◆ What is expected ◆
From the listing below, copy each line where "devel" occurs.

Task inputs: Begin

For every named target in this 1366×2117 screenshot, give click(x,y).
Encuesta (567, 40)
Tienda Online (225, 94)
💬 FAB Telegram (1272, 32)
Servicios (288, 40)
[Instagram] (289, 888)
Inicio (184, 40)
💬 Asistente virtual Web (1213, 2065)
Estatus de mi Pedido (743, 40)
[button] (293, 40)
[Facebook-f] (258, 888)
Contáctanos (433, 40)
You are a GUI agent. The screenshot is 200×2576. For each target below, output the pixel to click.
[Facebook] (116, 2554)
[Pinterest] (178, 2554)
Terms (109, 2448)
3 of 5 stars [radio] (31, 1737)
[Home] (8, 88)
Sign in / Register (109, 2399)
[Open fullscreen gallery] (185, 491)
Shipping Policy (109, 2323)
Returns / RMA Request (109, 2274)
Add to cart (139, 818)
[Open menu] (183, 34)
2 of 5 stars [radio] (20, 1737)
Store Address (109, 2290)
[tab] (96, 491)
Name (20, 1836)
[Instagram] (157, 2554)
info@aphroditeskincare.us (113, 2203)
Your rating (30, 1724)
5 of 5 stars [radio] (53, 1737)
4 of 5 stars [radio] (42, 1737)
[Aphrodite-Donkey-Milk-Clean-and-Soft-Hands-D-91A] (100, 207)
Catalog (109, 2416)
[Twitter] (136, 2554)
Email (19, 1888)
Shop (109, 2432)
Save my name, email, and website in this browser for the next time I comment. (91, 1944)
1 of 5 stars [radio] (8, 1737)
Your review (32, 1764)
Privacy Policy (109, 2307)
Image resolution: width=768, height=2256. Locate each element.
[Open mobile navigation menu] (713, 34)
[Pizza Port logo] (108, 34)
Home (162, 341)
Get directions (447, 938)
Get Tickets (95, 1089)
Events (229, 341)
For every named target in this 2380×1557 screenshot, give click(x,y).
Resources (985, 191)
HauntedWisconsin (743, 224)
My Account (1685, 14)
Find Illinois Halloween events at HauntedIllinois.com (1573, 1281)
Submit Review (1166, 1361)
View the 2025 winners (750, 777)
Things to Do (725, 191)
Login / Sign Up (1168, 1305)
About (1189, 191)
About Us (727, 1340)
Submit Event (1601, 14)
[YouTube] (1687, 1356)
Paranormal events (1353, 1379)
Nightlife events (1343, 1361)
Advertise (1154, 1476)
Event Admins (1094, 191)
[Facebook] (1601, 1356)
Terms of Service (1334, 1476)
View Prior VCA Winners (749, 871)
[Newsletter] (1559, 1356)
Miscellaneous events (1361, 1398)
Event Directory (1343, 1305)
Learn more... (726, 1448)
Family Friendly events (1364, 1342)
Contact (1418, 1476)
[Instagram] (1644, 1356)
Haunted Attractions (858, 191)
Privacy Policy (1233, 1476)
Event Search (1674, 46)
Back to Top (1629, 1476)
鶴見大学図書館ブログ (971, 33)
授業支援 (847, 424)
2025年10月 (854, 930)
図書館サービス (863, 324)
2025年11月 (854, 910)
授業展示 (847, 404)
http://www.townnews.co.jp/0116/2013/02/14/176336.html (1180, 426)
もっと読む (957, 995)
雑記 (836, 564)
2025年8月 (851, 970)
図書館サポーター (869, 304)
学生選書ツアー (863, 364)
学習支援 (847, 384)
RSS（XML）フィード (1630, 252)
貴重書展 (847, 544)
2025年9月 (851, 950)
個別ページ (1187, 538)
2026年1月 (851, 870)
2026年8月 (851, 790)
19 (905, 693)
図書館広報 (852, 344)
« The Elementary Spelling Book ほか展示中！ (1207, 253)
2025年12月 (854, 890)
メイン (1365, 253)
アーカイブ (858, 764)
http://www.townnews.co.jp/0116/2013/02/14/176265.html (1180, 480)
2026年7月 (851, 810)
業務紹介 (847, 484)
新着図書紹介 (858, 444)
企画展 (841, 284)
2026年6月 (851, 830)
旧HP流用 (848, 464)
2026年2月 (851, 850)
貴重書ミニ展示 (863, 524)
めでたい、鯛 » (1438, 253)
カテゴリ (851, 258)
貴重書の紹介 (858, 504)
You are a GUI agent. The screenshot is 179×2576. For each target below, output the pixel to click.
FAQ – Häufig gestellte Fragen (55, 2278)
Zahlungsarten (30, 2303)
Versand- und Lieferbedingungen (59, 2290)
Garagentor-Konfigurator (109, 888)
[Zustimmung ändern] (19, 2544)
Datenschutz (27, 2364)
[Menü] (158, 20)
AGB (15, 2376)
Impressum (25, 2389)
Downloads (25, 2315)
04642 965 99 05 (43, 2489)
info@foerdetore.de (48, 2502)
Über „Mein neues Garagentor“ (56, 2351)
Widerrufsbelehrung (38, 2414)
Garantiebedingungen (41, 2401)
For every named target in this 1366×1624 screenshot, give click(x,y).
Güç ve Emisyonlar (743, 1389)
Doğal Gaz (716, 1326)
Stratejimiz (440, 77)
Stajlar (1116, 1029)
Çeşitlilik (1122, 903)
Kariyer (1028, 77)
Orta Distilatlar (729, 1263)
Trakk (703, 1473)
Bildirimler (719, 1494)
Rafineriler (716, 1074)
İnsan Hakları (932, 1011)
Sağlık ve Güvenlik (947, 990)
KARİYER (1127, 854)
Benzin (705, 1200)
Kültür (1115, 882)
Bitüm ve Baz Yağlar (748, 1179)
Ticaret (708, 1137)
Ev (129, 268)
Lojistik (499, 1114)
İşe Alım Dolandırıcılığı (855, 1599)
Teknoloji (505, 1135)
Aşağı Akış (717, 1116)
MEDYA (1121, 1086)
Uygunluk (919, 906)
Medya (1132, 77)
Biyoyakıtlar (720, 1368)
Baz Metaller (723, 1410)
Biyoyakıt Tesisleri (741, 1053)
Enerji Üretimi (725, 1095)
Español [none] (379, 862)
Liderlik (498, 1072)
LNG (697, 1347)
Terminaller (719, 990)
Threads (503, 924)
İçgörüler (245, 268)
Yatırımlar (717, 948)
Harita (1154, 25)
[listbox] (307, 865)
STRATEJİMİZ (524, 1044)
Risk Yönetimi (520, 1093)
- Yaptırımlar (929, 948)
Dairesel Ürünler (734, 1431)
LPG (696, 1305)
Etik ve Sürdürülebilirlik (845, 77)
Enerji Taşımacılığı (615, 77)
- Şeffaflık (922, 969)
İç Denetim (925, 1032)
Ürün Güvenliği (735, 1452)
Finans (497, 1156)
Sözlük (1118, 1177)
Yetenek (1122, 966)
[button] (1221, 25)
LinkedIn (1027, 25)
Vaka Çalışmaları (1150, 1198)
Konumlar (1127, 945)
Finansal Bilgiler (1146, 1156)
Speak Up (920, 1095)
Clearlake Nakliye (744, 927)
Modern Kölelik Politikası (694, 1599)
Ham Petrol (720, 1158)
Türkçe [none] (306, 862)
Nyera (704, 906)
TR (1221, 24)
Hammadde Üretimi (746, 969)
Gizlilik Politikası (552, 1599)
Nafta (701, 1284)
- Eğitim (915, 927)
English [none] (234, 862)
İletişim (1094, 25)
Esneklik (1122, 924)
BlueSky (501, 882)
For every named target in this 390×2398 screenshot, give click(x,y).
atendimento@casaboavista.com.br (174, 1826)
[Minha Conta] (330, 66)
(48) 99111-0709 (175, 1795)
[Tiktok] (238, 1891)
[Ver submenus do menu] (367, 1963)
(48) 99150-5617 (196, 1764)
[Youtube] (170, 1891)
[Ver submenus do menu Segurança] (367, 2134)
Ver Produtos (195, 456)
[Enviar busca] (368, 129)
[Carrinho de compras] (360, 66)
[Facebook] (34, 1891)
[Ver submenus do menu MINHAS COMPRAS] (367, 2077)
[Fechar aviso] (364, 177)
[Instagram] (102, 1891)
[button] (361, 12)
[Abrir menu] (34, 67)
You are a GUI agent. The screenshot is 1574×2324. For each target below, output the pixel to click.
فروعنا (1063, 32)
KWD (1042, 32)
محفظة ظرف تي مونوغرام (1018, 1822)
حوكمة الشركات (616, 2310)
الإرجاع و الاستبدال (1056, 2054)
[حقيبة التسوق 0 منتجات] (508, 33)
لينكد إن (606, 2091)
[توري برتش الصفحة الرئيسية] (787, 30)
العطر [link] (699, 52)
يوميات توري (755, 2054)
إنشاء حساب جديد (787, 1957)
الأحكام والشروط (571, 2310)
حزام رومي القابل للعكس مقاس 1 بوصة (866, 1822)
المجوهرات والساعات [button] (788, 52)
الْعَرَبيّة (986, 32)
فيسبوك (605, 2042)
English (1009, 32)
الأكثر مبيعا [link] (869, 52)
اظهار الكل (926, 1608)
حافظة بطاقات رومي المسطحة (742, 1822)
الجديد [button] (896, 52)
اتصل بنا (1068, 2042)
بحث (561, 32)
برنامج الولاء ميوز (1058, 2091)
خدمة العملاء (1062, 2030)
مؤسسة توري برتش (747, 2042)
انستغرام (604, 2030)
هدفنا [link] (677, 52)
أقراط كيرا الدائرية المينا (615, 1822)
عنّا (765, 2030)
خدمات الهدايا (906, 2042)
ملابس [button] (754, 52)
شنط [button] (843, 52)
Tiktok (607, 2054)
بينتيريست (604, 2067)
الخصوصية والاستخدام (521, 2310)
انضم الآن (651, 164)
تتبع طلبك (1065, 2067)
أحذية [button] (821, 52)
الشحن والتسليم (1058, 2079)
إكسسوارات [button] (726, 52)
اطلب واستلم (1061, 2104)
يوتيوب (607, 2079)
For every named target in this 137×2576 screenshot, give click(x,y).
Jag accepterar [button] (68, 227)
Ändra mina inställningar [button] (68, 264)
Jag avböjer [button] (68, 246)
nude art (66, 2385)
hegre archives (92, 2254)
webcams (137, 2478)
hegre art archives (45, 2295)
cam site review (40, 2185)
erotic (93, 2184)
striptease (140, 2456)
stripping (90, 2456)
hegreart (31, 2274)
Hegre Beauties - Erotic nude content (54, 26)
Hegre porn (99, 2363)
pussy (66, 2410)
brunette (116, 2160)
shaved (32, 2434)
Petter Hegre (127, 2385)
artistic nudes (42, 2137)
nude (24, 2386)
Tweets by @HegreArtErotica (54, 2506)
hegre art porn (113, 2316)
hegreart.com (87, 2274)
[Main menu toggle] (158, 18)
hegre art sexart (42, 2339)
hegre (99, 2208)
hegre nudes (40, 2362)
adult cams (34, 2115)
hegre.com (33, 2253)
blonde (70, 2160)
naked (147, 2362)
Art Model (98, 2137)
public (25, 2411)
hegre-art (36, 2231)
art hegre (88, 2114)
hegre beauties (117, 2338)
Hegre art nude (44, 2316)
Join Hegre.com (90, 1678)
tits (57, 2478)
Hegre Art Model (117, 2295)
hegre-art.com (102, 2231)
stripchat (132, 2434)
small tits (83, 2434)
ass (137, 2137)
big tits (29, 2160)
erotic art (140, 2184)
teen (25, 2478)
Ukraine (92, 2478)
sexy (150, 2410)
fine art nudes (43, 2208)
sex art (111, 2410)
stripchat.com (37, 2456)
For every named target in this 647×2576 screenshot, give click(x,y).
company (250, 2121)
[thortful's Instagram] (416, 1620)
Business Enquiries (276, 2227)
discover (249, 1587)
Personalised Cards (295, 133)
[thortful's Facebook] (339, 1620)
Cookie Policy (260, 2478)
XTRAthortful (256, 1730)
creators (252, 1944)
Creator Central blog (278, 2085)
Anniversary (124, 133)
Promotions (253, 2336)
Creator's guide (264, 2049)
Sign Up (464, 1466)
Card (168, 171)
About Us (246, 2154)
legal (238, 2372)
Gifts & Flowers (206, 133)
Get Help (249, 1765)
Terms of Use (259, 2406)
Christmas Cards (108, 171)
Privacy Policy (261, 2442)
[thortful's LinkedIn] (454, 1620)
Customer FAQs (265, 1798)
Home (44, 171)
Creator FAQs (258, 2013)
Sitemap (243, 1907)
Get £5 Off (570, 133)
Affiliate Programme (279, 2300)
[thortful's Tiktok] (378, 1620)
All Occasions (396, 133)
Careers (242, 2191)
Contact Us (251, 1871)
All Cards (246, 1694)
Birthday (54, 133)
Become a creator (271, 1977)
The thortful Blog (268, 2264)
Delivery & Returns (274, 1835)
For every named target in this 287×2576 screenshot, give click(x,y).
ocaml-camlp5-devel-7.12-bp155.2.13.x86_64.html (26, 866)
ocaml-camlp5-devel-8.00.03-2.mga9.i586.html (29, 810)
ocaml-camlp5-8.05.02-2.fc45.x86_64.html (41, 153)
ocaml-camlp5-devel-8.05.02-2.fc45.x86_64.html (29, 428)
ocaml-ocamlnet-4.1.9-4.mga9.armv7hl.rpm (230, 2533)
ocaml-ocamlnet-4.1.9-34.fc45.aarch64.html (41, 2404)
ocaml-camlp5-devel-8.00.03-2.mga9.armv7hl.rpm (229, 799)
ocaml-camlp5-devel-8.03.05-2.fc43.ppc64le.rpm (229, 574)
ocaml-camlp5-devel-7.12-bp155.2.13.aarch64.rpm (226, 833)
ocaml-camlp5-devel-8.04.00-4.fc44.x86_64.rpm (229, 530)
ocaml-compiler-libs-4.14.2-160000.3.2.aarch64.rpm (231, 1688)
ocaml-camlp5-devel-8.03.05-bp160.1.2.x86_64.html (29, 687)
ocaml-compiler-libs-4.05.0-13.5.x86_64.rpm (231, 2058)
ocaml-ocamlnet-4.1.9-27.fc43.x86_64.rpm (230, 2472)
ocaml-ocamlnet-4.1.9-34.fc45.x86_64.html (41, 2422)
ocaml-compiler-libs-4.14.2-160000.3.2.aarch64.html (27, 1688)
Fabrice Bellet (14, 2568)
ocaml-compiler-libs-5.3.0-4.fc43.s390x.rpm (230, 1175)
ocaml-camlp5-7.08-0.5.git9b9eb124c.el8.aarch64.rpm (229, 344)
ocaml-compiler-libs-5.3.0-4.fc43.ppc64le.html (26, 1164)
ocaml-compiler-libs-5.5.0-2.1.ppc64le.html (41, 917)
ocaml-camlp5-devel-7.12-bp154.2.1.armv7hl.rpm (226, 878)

Task inputs: End

◆ Finished exercise ◆
ocaml-camlp5-devel-7.12-bp155.2.13.x86_64.html (26, 866)
ocaml-camlp5-devel-8.00.03-2.mga9.i586.html (29, 810)
ocaml-camlp5-devel-8.05.02-2.fc45.x86_64.html (29, 428)
ocaml-camlp5-devel-8.00.03-2.mga9.armv7hl.rpm (229, 799)
ocaml-camlp5-devel-8.03.05-2.fc43.ppc64le.rpm (229, 574)
ocaml-camlp5-devel-7.12-bp155.2.13.aarch64.rpm (226, 833)
ocaml-camlp5-devel-8.04.00-4.fc44.x86_64.rpm (229, 530)
ocaml-camlp5-devel-8.03.05-bp160.1.2.x86_64.html (29, 687)
ocaml-camlp5-devel-7.12-bp154.2.1.armv7hl.rpm (226, 878)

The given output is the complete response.